Yahoo Inc., Sunnyvale, California, is parting with its email service and still-popular websites devoted to news, finance and sports in addition to its advertising tools under pressure from shareholders fed up with a steep downturn in the company’s revenue during the past eight years.
The transaction is expected to be completed by the first quarter of next year, subject to regulatory approvals, ending a long-drawn out bidding process for the company.
Current Yahoo shareholders will keep the company’s lucrative investments in Chinese e-commerce giant Alibaba and Yahoo Japan.
FILE – In this April 7, 2013, file photo, the Verizon studio booth at MetLife Stadium in East Rutherford, N.J. Verizon has agreed to buy online portal Yahoo Inc. for roughly $5 billion, according to multiple media reports sourcing unnamed sources.
When millions of people began to flock to the internet with the advent of graphical web browsers in the 1990s, Yahoo was king.
In a separate post on social justice warrior blogging site Tumblr, the proven worst acquisition made under her tenure, soon to be outgoing Chief Executive Officer Marissa Mayer spun the acquisition as yielding “a great outcome for the company” that presents “exciting opportunities to accelerate Yahoo’s transformation”.
In a memo to Yahoo employees, CEO expressed pride in her accomplishments with the company.
Yahoo has been in restructuring mode for almost four years under Mayer.

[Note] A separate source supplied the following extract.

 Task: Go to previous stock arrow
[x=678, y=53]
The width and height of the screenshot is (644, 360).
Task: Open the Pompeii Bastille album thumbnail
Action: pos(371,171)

Verizon bought AOL – another faded internet star -in a $4.4 billion deal a year ago, which gave it ownership of the Huffington Post, Techcrunch, Engadget and other news sites.
United States internet firm Yahoo announced in February that it was looking at “strategic alternatives” for its core internet business.
After those issues are resolved, she said she is “very open-minded”.
The Yahoo acquisition will lead Verizon to spruce up its operations post-AOL acquisition but now more into the profitable digital ad space. Yahoo will also retain its cash, convertible notes, certain minority investments, and a noncore portfolio of patents called Excalibur. The company is hoping to have a mobile audience of 2 billion people by 2020, with a goal of $20 billion in mobile revenue by that time.
Yahoo says it has more than 1 billion users, though Outsell analyst Randy Giusto believes only about 200 million are habitual visitors. The stock was trading above $39 a share on Monday morning.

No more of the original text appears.